(Extracted material)
-- start --
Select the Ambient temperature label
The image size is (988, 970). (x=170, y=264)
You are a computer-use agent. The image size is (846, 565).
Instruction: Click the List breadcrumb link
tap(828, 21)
-- end --
**Task goal:** Quote all of the material above verbatim, line by line.

**Task output:**
Select the Ambient temperature label
The image size is (988, 970). (x=170, y=264)
You are a computer-use agent. The image size is (846, 565).
Instruction: Click the List breadcrumb link
tap(828, 21)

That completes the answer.